▶ [What to produce] Count the lines in the rows below that contain the string "Collapse", matching case exactly, and give only the number.

Rows of pointing data:
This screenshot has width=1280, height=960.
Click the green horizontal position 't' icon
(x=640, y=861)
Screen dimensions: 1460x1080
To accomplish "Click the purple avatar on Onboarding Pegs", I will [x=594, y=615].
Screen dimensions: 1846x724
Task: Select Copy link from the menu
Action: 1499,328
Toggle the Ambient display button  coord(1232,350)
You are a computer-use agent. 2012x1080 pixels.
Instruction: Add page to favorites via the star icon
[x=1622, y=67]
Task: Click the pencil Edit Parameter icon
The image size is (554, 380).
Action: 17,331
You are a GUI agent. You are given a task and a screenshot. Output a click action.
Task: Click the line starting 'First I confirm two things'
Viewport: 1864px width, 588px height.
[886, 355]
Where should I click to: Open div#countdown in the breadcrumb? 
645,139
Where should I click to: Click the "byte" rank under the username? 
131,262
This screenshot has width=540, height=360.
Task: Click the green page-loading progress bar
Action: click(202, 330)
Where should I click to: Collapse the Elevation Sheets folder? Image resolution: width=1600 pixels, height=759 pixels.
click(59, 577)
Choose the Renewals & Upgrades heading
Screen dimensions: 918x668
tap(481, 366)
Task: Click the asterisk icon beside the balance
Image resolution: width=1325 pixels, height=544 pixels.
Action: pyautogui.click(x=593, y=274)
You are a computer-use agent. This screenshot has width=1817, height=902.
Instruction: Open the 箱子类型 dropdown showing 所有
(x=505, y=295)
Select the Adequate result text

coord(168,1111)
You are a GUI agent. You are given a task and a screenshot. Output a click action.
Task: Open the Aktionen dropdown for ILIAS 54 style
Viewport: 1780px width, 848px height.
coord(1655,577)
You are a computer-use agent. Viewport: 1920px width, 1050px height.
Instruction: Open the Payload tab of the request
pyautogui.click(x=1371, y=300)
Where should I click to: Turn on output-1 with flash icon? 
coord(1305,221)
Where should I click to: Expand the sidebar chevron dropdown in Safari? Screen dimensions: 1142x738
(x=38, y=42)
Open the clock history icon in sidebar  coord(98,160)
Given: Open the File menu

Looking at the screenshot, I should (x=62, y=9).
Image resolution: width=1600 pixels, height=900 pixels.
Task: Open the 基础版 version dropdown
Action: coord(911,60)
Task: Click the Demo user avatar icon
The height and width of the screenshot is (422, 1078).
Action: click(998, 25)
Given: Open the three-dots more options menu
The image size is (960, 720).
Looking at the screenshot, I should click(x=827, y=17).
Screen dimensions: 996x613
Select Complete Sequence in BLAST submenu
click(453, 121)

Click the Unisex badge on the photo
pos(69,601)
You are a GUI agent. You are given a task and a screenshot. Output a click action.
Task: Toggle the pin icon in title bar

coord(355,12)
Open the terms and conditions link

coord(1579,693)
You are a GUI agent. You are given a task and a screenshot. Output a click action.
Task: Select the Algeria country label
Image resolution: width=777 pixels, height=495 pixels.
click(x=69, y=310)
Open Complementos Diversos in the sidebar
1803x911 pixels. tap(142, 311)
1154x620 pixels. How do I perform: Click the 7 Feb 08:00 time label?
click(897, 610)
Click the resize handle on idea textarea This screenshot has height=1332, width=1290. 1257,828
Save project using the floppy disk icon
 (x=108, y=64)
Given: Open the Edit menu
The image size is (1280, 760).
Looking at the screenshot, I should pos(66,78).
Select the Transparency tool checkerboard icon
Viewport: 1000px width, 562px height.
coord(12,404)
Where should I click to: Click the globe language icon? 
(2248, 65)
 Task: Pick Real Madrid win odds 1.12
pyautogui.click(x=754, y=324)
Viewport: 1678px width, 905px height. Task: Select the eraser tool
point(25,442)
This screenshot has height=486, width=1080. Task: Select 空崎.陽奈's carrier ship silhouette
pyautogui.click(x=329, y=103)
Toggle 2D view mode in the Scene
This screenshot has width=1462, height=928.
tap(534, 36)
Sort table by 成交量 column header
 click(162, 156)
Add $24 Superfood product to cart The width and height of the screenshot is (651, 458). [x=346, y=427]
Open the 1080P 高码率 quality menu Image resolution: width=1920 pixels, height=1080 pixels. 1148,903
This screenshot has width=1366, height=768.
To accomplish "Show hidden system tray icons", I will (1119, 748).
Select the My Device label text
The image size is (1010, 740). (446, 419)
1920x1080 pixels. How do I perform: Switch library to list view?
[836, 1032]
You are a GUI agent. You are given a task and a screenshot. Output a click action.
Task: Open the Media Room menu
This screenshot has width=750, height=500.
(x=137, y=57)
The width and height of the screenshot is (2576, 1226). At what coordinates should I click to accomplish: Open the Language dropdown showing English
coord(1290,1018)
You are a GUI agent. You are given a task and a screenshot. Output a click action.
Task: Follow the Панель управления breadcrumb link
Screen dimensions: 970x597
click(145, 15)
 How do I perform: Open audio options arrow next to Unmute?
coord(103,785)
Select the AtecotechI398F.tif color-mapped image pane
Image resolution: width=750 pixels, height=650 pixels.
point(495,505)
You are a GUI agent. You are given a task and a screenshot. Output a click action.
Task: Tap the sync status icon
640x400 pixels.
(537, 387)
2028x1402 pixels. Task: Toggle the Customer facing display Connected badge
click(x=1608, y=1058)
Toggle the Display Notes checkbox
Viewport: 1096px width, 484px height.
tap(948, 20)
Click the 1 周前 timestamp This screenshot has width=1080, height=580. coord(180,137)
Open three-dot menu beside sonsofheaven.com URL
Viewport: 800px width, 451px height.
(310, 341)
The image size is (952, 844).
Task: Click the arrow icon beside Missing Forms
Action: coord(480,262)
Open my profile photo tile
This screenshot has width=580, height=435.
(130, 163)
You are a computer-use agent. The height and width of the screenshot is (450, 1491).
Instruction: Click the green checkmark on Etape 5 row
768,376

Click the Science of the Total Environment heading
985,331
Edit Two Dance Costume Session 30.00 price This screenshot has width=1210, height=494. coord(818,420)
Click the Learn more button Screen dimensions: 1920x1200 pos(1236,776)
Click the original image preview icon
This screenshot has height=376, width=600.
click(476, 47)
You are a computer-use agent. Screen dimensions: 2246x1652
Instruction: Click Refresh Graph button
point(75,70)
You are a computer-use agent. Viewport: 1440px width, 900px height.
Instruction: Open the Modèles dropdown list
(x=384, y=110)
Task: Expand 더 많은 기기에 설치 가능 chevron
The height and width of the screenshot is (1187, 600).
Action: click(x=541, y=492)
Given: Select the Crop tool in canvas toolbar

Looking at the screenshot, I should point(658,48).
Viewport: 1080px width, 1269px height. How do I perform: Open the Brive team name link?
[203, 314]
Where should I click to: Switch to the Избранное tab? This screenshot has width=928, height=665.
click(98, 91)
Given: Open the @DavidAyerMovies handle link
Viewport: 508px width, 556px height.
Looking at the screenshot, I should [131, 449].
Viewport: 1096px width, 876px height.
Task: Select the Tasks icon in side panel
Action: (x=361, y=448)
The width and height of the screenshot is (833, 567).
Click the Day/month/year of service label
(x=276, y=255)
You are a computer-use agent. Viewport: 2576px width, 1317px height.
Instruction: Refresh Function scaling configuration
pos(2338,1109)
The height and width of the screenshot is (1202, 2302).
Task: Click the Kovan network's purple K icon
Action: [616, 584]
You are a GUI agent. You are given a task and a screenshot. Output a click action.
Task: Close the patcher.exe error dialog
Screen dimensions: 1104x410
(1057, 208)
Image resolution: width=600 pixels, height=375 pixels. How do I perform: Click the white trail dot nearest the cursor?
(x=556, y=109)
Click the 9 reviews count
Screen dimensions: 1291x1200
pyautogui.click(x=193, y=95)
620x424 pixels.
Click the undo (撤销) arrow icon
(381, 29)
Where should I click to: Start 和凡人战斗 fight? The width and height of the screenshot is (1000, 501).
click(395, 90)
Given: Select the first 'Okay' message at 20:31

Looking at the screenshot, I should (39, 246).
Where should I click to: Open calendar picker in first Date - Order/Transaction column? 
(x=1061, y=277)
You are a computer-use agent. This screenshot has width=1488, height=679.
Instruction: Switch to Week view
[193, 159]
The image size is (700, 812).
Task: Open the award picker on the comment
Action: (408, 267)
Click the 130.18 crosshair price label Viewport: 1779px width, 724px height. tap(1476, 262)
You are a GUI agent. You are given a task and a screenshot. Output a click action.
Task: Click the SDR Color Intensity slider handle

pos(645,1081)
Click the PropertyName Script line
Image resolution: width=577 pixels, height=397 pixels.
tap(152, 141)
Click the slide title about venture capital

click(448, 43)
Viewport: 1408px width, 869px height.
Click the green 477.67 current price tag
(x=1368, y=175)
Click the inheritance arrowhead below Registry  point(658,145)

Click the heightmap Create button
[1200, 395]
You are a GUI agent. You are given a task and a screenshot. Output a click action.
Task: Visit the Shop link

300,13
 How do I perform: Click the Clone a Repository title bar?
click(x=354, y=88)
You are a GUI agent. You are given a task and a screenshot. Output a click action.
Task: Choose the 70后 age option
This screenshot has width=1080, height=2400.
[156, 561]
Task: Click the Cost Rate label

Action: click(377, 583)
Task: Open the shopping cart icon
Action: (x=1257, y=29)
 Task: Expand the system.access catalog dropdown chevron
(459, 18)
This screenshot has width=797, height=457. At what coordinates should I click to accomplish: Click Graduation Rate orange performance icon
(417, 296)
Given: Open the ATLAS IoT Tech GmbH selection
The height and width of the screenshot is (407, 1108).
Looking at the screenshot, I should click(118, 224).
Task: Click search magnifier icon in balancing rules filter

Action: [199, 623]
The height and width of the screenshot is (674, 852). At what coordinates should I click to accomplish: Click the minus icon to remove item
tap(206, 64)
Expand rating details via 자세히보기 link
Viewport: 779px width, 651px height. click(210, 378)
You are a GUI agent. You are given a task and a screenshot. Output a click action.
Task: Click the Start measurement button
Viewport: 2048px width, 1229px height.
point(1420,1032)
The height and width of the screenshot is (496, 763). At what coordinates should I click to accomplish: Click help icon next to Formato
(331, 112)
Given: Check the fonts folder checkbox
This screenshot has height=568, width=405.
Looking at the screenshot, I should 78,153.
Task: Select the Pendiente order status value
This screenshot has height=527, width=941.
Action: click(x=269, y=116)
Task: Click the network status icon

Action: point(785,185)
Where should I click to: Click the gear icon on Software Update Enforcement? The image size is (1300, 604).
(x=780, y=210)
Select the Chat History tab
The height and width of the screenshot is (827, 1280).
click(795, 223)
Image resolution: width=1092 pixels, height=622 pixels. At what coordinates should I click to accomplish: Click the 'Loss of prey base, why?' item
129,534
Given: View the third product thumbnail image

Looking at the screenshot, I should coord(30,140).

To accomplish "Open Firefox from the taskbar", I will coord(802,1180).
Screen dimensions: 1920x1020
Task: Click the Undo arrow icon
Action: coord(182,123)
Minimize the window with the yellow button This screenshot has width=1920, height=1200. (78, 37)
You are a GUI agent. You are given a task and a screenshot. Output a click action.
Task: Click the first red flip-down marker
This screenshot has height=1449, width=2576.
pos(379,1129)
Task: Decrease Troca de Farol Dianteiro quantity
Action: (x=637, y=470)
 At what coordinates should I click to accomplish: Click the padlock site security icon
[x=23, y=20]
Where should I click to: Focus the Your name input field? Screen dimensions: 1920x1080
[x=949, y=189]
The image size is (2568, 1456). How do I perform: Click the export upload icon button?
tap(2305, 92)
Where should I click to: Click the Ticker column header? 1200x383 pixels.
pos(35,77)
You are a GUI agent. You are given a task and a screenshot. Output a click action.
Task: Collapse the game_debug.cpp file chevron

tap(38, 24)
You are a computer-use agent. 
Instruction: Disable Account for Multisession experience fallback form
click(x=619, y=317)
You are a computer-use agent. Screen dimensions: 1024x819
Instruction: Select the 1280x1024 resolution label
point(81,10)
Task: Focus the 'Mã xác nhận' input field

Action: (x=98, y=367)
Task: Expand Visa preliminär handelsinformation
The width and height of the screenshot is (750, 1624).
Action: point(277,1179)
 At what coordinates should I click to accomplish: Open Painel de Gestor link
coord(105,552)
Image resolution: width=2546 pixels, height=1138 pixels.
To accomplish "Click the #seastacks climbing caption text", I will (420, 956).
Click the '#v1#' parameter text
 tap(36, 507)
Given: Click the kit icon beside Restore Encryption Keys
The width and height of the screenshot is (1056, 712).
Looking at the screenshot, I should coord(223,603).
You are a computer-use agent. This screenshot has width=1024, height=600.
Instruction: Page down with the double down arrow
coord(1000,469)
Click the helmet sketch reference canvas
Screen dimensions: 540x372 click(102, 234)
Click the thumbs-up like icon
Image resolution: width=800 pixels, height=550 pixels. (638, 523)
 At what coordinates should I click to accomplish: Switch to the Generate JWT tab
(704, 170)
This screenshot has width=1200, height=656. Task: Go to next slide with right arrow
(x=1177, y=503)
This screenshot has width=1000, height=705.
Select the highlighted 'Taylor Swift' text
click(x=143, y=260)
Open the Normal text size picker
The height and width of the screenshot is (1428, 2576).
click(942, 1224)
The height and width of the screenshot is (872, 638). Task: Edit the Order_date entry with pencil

▶ [Output] 2